» **Aim of the task**
Go line by line through the entries below and copy those containing the string "text".

» **Source material**
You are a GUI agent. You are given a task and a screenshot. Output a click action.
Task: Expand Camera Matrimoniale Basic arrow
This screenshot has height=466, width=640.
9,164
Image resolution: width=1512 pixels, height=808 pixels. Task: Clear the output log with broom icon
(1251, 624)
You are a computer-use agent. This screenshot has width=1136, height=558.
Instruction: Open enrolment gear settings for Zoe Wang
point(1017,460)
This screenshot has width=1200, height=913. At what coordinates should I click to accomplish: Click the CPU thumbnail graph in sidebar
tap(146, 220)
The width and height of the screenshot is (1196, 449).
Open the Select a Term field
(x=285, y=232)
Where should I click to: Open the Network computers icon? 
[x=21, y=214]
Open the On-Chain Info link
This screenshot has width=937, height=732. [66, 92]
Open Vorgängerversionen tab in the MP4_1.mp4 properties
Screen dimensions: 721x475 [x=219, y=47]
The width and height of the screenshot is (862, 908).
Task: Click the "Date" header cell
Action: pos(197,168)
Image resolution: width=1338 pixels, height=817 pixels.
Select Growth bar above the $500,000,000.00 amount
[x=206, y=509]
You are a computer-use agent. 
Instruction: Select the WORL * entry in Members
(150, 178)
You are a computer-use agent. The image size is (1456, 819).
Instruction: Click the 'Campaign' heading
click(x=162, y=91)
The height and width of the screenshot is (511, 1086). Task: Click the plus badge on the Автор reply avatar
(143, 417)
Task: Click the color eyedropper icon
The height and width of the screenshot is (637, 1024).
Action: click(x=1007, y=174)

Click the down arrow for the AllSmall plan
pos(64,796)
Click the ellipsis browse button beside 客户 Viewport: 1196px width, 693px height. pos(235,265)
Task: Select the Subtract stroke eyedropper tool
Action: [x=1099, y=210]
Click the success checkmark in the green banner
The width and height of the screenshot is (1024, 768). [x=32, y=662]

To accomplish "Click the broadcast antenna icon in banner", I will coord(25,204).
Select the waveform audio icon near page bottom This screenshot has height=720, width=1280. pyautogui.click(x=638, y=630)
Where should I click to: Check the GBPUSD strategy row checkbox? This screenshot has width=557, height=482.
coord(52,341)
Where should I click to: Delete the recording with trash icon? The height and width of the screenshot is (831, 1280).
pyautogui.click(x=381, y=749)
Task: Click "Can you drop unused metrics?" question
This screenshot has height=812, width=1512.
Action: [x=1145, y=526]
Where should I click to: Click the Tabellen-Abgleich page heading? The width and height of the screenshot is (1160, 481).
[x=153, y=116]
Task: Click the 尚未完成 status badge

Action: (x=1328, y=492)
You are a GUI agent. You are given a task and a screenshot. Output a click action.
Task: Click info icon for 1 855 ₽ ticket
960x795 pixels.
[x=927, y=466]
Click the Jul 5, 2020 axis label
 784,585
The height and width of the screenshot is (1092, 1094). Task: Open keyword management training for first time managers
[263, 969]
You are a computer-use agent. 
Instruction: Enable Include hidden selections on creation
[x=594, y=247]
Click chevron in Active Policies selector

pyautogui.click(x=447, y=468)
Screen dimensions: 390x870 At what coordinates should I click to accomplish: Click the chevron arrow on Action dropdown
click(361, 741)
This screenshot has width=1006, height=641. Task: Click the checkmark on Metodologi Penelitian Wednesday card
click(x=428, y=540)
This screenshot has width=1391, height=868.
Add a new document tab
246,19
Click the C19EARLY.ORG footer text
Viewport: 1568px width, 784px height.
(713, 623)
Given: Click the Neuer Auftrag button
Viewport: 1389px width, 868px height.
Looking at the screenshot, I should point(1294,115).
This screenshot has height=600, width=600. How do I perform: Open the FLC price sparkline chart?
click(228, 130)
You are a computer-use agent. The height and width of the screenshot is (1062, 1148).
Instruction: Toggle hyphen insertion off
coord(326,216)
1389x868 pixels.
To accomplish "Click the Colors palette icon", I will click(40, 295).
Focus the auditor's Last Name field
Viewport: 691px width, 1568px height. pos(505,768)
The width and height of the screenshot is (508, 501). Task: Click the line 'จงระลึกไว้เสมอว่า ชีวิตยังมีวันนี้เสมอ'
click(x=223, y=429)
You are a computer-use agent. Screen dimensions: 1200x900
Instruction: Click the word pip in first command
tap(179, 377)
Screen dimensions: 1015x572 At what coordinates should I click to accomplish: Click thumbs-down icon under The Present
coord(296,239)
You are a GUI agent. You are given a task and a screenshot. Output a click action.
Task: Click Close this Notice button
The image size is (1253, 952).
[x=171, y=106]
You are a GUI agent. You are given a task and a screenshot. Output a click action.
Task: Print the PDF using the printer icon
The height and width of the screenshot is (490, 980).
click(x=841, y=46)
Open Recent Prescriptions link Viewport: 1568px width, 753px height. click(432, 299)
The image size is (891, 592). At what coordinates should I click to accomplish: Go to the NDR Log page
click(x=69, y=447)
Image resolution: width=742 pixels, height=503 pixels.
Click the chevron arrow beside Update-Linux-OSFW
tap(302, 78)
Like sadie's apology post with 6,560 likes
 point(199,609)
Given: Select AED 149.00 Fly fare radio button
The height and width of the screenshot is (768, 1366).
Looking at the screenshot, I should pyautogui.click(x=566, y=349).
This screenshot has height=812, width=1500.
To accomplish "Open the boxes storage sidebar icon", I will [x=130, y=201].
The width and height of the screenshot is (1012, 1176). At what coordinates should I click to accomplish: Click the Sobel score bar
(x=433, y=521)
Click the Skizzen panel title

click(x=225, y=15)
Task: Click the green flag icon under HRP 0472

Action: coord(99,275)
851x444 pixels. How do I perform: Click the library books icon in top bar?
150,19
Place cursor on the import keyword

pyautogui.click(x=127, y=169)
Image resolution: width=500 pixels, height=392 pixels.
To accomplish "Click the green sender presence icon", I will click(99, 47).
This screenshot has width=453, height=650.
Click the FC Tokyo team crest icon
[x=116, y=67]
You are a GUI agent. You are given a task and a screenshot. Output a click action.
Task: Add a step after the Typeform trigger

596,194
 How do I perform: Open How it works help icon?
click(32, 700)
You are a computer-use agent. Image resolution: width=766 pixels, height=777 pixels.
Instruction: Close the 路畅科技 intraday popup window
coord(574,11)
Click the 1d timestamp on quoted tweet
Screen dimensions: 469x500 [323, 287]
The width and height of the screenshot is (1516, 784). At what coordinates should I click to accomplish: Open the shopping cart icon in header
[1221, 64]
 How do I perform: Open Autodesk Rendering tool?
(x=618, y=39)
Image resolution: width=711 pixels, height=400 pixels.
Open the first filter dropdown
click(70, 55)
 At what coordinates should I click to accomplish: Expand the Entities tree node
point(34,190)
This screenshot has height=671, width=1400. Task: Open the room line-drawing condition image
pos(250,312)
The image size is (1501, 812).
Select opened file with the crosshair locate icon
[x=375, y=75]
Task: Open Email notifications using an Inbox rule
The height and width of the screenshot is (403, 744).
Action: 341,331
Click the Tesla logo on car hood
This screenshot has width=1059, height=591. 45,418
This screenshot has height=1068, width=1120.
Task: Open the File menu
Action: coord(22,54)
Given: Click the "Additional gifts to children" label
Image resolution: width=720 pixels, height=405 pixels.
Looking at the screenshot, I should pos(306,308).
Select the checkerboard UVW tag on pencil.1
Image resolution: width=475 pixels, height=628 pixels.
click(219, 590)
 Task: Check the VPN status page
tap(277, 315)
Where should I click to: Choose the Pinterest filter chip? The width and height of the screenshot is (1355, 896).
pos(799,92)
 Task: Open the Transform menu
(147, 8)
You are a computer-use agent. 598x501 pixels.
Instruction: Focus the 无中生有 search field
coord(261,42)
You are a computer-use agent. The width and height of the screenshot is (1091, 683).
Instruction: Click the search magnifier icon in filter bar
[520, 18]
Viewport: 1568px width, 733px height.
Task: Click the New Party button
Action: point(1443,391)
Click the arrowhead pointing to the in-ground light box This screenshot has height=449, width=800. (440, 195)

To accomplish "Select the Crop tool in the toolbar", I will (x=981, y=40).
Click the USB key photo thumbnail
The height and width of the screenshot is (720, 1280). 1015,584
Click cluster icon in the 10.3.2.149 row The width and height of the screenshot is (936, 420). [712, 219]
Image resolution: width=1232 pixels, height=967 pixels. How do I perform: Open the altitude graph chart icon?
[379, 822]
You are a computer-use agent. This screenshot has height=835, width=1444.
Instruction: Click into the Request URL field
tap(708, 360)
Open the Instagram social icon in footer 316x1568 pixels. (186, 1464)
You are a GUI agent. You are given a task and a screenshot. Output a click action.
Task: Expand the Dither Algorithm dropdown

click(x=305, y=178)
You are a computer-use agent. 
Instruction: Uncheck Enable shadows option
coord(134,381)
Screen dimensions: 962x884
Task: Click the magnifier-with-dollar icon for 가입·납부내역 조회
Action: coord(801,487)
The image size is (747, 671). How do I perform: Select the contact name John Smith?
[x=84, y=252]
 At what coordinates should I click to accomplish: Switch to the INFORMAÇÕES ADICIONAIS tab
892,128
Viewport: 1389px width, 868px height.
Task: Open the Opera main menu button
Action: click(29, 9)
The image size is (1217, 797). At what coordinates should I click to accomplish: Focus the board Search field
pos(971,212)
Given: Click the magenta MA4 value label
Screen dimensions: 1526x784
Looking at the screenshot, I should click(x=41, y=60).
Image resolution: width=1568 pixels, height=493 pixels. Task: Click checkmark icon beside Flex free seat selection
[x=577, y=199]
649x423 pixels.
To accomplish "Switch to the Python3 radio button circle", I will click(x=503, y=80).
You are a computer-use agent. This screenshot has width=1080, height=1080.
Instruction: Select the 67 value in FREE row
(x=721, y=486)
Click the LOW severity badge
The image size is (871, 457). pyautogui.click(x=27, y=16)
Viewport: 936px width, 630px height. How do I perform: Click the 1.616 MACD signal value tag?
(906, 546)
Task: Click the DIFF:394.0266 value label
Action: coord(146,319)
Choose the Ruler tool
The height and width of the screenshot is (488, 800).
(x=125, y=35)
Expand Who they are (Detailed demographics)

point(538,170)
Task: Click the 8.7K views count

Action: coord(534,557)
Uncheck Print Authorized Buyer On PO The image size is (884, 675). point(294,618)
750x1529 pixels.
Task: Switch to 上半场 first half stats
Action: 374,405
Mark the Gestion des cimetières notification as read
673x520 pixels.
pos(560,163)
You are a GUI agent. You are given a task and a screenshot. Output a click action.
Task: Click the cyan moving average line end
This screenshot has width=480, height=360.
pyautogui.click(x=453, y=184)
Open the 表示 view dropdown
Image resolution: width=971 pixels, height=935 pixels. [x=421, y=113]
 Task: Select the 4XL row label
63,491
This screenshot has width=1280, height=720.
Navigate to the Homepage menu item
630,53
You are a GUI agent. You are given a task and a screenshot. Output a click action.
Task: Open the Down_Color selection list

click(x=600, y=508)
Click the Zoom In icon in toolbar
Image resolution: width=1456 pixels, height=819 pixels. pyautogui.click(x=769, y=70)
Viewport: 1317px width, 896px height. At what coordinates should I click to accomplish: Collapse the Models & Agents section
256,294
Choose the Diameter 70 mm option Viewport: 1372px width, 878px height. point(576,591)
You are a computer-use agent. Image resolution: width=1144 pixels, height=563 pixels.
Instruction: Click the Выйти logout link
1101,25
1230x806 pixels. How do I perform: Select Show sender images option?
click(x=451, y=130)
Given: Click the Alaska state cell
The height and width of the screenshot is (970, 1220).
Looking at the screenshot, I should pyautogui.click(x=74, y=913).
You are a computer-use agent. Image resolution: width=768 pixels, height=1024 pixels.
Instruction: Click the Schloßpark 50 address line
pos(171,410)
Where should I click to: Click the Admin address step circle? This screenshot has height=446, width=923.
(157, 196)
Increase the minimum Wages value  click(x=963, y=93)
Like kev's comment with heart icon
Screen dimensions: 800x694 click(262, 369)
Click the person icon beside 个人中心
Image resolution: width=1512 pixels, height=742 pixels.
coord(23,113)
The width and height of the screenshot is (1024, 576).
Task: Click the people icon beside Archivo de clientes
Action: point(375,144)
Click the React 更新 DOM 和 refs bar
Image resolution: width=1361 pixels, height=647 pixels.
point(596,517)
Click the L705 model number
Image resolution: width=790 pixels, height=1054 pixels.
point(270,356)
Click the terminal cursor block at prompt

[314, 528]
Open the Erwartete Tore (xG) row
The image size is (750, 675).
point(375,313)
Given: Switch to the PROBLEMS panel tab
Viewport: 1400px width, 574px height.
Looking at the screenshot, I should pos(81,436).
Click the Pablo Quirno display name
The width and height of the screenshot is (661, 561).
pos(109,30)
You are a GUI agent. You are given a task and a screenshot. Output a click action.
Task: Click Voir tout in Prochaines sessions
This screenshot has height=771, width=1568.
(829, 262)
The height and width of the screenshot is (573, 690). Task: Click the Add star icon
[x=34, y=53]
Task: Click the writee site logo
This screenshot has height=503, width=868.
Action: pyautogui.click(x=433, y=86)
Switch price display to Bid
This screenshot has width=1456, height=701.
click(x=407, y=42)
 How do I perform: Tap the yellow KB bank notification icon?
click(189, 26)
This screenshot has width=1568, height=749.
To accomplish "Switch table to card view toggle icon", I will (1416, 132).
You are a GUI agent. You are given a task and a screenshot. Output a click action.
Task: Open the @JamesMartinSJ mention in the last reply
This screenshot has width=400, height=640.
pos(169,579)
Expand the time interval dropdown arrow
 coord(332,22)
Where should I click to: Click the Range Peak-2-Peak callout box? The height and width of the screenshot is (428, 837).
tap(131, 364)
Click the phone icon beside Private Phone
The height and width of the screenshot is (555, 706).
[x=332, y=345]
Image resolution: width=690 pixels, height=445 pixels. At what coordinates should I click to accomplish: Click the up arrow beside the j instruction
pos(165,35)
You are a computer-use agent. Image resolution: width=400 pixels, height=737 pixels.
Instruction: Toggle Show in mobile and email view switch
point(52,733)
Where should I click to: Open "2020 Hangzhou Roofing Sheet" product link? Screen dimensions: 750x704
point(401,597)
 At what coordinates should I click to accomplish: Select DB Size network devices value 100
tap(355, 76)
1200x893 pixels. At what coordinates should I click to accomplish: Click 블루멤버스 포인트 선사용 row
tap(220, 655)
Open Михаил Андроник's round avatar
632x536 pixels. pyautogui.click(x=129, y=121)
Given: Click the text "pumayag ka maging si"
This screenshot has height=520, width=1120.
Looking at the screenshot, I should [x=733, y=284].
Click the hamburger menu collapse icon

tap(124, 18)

» **Your solution**
Click the C19EARLY.ORG footer text
Given: Click the text "pumayag ka maging si"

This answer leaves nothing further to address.